Not too many years ago a female doctor diagnosed with cancer wrote a book about being on the other end of medical intervention.

For her, the most important thing was that people introduced themselves – gave her their name and called her by hers. It meant she was a person to them. I am not sure if this was a lesson learned or just natural Cumbrian friendliness but everyone I dealt with gave me their name and treated me like a person not just a “case”.

I’ve written stories about waiting lists. I have seen the other side of that and, in fact, to the point of ridiculous.

On Wednesday, I saw a surgeon in Carlisle and was told an appointment would be made for an ultrasound. I left the hospital got almost as far as the car park when my phone rang. They had made an appointment and it was now!

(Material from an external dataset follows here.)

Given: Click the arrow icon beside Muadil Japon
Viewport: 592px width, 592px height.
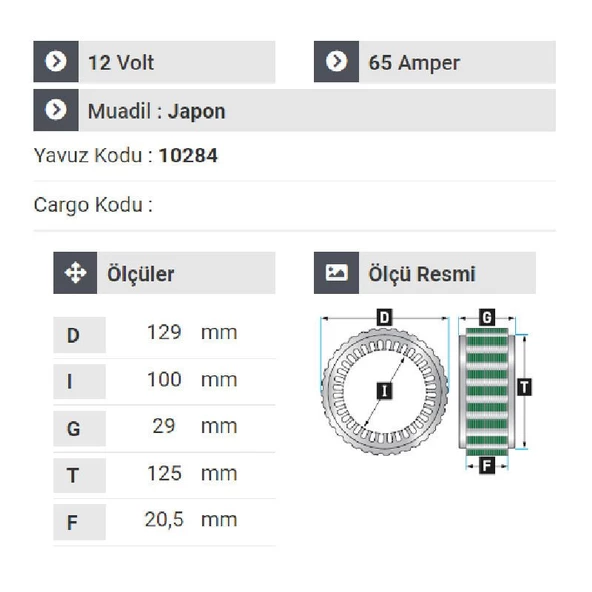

The NHS is far from perfect. This newspaper and I myself have campaigned and will continue, along with the rest of Maryport, to oppose the removal of overnight beds from our local hospital.

I am appalled by the horror stories of people waiting and even dying in corridors because there are not enough beds in acute hospitals and the other headlines that so often head our news.

How often have you been told that our NHS is broken – and I am sure that is not entirely wrong.

But when it comes to it, there is more good in this curate’s egg than bad.

When we get sick we can be sure of free medical treatment and free hospitalisation if we need it.

The reason people are so passionate about it and so angry when Governments interfere, is because the NHS is probably the most important asset we have.

We need to hang onto it. We need to be passionate about it.

What we do not need is heavy-handed parking enforcement.

No matter how much we love the NHS few of us visit hospitals for fun. We are all there because we know someone who is ill for could be ill ourselves.

I don’t like having to pay to park at all but if we have to, we have to.

But if someone has paid then have a little compassion please.

Anyway, I’ll be telling that to the judge.